Problem requirements:
Your reply should be made up of every line in the records below that holds the string "each".

────

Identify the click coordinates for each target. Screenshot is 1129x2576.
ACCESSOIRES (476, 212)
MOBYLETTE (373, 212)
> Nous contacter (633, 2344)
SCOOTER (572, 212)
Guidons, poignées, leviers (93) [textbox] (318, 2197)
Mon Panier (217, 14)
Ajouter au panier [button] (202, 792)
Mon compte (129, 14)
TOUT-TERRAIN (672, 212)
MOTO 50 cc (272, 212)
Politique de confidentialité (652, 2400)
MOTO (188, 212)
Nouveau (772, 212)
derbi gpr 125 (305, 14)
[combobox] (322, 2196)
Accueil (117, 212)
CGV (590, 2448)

────

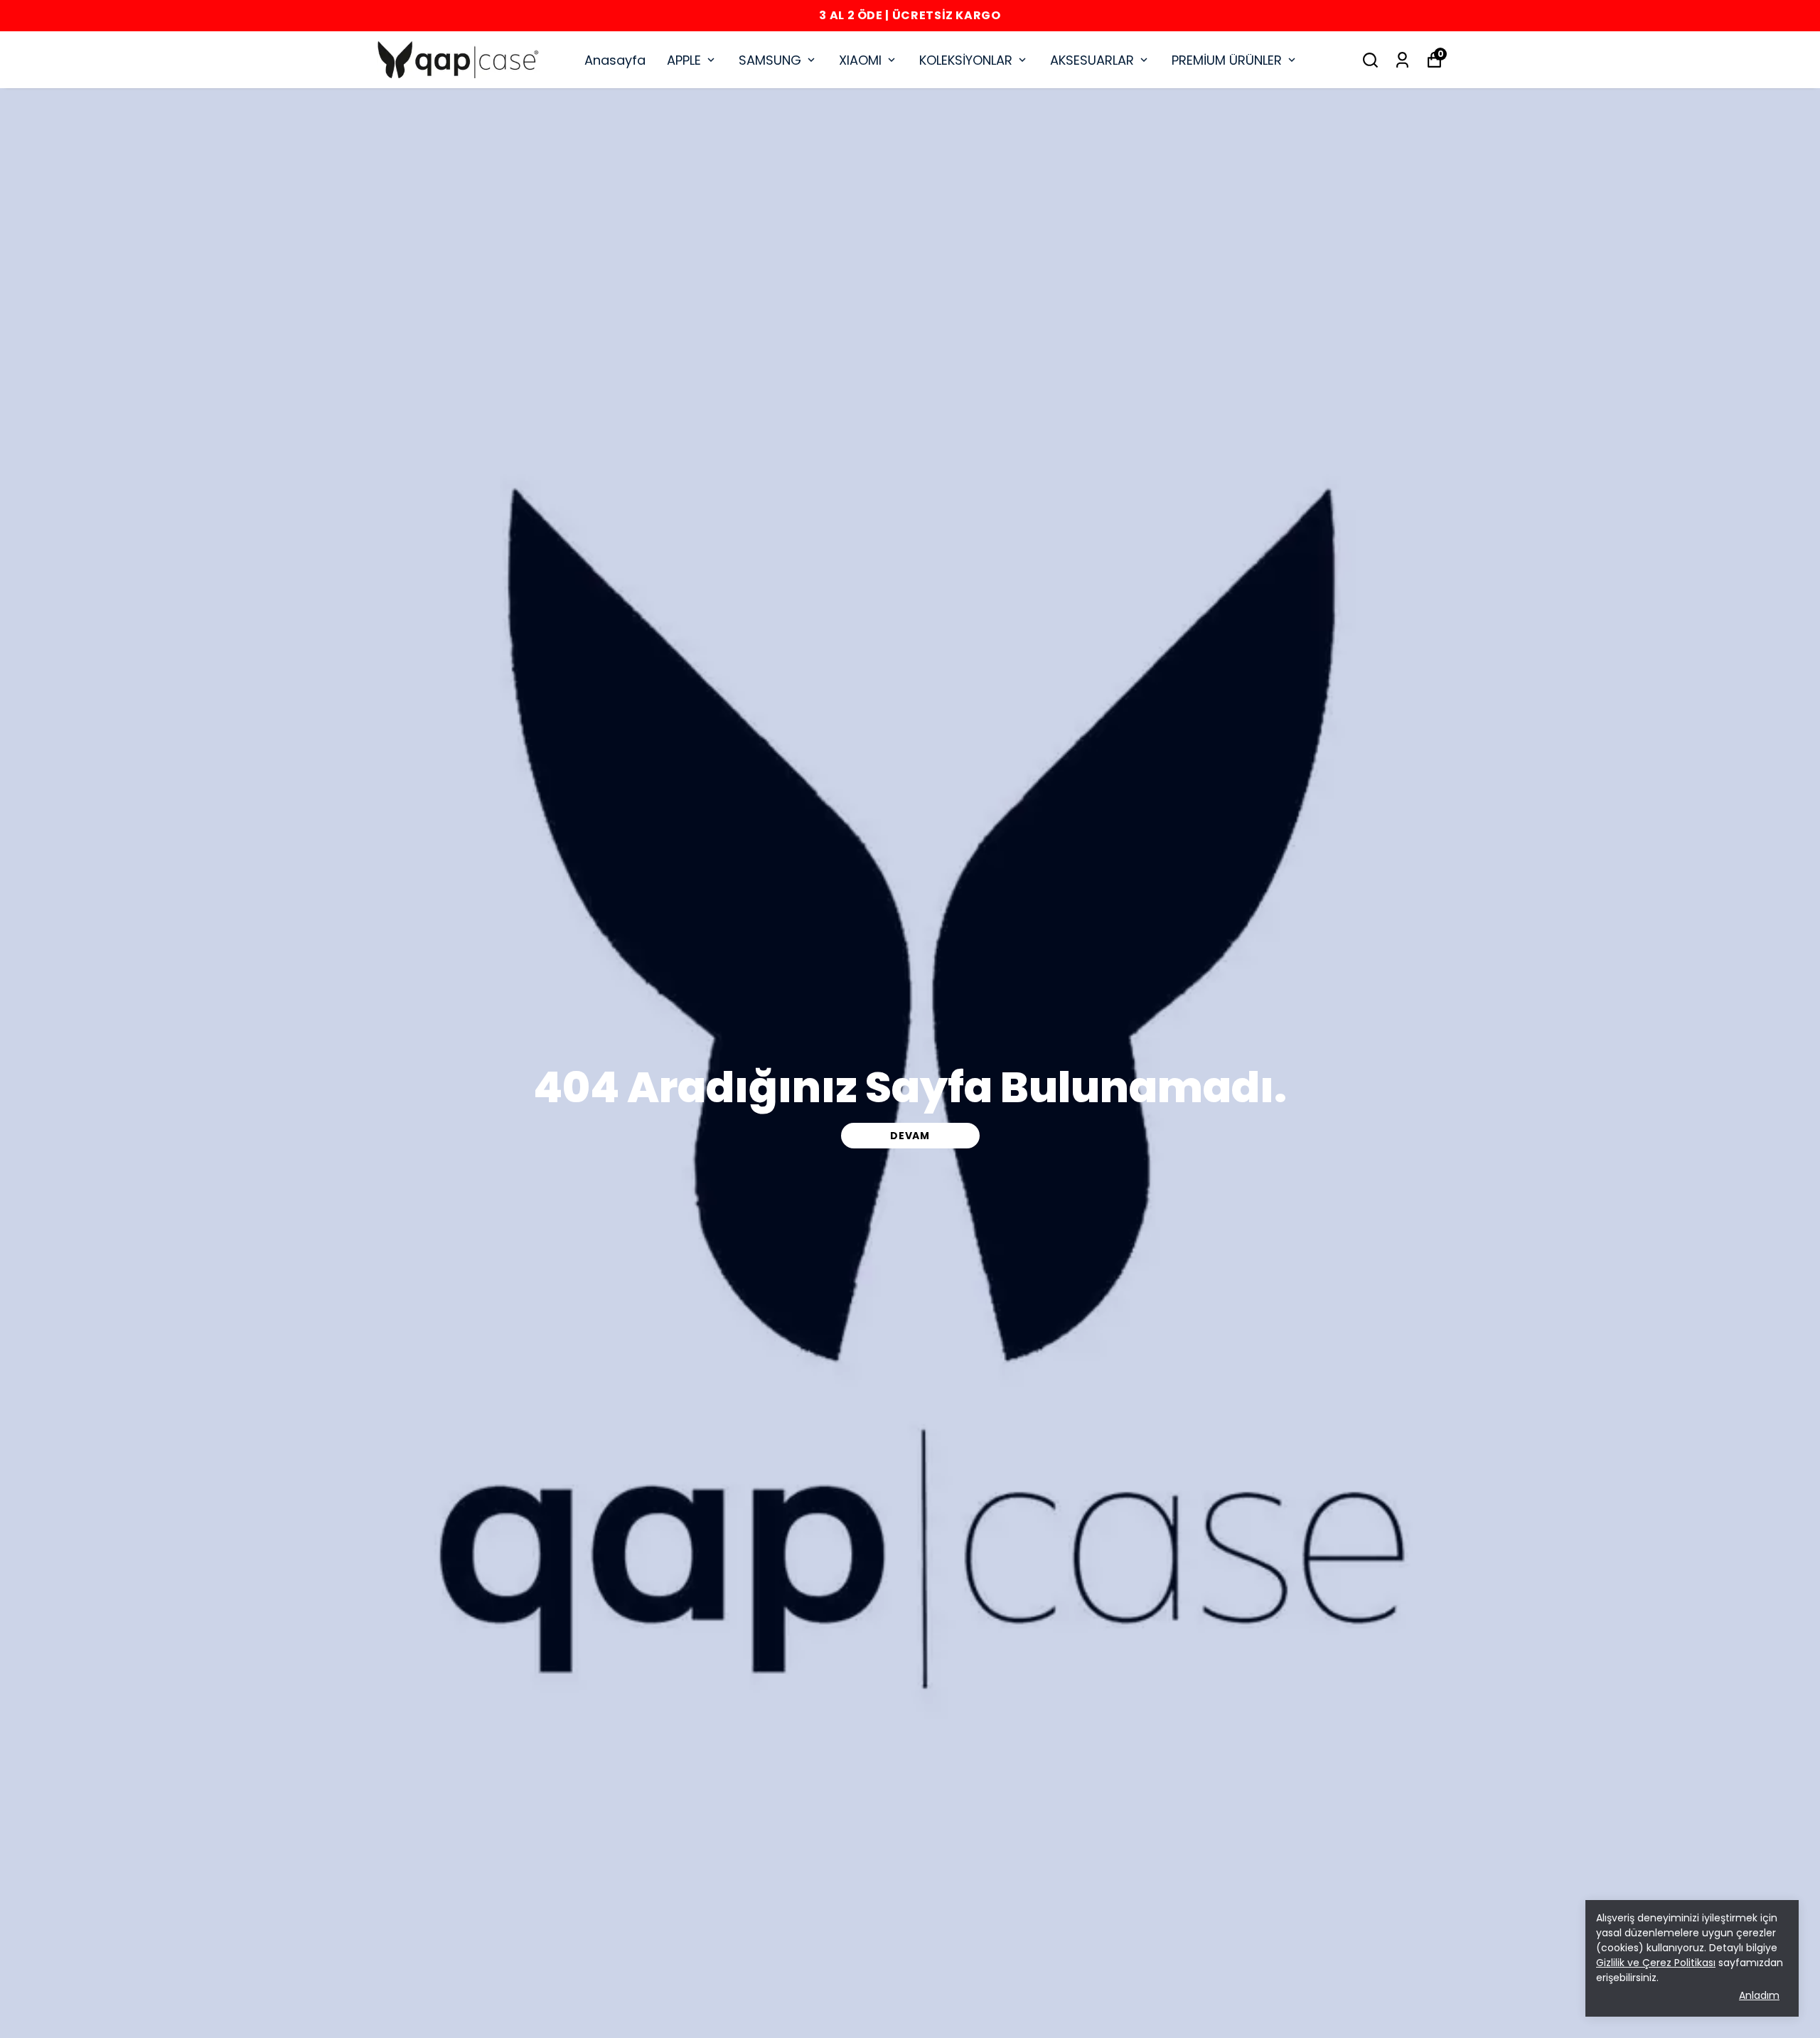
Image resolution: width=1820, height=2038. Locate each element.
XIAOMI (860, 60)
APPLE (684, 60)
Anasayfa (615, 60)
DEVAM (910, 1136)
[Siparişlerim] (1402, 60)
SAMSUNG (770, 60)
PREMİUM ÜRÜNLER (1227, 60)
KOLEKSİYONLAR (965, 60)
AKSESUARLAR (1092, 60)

────

Result:
Identify the click coordinates for each target. Screenshot is 1129x2576.
Image resolution: width=1820, height=2038. Locate each element.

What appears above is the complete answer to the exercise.